• **TEXTE DE LA PAGE**
※

La crise de l'euro nous a donné précisément l'image inverse. Le peuple allemand, pourtant le plus fédéraliste des peuples européens, ne veut pas redistribuer ses ressources durement gagnées pour compenser les grecs et autres peuples moins productifs. Le contraste avec la réunification allemande est frappant : l'Allemagne de l'Ouest a accepté de s'appauvrir massivement et de ralentir la croissance du pays pendant 10 ans pour payer l'intégration des Allemands de l'Est. Pourquoi ? Les allemands de l'Ouest et de l'Est se ressentent membres de la même nation. Ce n'est pas le cas - c'est le moins qu'on puisse dire - des allemands et des grecs.

S'il y avait eu une volonté populaire d'union fédérale européenne, il n'y aurait jamais eu de crise de l'euro - point. C'est en ce sens que, au-delà des questions techniques de traités ou d'économie monétaire, la crise de l'euro est une crise de la construction européenne.

Pourtant, comme le fou du proverbe qui fait sans arrêt la même chose en attendant à chaque fois une conséquence différente, nos élites n'ont pas fait le diagnostic de la crise. La réponse à chaque rejet de l'Europe est toujours plus d'Europe. Etant donné qu'il est évident que s'il n'y avait pas de rejet de l'Europe la réponse serait aussi plus d'Europe, on voit l'aspect pathologique de la fixation idéologique : quelque soit la question, la réponse est toujours la même. John Maynard Keynes, à qui on reprochait après la crise de 1929 d'avoir changé ses théories, répondit “Quand la situation change, je change mon point de vue - pourquoi, vous vous faites quoi?”

Lorsque j'écris qu'il faut choisir entre une Europe fédérale et une Europe démocratique, parfois je me dis que les élites européennes sont d'accord avec moi et fait leur choix : les “avancées” sont faites en dépit des choix démocratiques des peuples, depuis les référendums de 2005 suivi par le Traité de Lisbonne, puis l'union bancaire, et maintenant ces élections parlementaires dont, chacun sait, les résultats ne seront pas suivis de changement de politique. Il y a chez certains européïstes un utopisme qui fait penser au marxisme : la dialectique historique rend inévitable notre nouveau paradis des peuples ; chaque crise est une opportunité "d'accroître les contradictions" ; et si des gens résistent à la grande marche vers l'avenir, ma foi, on ne fait jamais d'omelette sans casser des oeufs.

※

• **LISTE DES DONNÉES**
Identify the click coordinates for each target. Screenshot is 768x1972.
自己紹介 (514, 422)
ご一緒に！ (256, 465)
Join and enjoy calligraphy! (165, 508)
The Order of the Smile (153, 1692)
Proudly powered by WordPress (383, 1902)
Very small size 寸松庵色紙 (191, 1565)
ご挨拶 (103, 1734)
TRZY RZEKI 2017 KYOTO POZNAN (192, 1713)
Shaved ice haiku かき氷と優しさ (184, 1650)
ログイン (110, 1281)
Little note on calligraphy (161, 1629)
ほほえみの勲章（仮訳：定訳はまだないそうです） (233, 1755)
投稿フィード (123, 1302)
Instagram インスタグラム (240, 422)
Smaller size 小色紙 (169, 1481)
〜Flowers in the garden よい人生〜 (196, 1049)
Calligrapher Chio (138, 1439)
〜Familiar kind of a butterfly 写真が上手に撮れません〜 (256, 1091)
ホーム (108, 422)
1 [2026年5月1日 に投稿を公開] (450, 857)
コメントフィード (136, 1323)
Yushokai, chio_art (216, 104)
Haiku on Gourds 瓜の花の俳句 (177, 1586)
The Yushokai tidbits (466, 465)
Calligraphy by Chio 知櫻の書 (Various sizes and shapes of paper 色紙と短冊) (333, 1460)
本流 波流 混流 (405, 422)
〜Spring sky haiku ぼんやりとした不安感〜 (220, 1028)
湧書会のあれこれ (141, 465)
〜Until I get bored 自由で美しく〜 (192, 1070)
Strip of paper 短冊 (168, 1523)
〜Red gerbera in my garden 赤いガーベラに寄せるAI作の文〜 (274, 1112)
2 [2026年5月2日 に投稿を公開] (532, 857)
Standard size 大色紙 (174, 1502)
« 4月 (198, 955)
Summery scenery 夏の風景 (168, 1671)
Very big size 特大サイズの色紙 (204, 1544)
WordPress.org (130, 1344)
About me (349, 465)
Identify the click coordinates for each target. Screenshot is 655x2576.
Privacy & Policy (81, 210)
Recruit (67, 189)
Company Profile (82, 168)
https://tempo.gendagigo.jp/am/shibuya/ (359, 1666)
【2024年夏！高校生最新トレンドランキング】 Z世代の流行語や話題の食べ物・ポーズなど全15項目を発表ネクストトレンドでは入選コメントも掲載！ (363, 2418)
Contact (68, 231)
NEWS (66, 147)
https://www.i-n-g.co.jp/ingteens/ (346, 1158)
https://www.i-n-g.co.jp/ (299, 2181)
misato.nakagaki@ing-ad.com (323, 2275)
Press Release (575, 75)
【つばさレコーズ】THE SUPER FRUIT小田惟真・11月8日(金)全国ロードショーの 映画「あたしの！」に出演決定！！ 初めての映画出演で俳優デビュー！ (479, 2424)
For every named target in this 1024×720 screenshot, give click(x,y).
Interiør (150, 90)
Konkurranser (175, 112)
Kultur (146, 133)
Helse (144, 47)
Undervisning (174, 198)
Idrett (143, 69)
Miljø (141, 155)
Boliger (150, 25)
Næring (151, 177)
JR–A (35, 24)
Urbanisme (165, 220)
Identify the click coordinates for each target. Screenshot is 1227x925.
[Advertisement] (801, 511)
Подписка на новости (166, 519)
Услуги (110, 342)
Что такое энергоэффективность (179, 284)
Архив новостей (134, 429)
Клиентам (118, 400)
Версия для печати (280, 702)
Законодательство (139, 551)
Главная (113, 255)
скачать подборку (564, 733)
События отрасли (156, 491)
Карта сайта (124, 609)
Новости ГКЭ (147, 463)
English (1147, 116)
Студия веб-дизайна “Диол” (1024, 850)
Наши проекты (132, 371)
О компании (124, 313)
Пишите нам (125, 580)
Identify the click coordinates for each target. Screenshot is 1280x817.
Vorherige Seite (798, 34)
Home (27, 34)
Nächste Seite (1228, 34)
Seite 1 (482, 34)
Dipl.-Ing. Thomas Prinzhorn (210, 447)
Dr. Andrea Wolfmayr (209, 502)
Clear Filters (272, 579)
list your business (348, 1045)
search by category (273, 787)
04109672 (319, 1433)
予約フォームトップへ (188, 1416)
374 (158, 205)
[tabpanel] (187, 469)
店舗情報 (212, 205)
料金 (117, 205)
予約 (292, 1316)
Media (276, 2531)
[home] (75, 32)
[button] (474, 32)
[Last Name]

※

• **CONSIGNES DE TRAVAIL**
• 1. Indiquez si chacune des affirmations suivantes concorde avec le texte sur la crise de l'euro, en citant à chaque fois les mots du texte qui tranchent. (a) L'Allemagne de l'Ouest a accepté de ralentir sa croissance pendant 10 ans pour payer l'intégration des Allemands de l'Est. (b) Les élites ont fait le diagnostic de la crise. (c) On reprochait à Keynes, après la crise de 1929, d'avoir changé ses théories.
• 2. Recopiez à l'identique le passage du texte sur la crise de l'euro qui va de « S'il y avait » à « la construction européenne. ».

• **RÉPONSES AUX CONSIGNES**
• 1.
(a) Oui : « l'Allemagne de l'Ouest a accepté de s'appauvrir massivement et de ralentir la croissance du pays pendant 10 ans pour payer l'intégration des Allemands de l'Est ».
(b) Non : « nos élites n'ont pas fait le diagnostic de la crise ».
(c) Oui : « à qui on reprochait après la crise de 1929 d'avoir changé ses théories ».

• 2.
S'il y avait eu une volonté populaire d'union fédérale européenne, il n'y aurait jamais eu de crise de l'euro - point. C'est en ce sens que, au-delà des questions techniques de traités ou d'économie monétaire, la crise de l'euro est une crise de la construction européenne.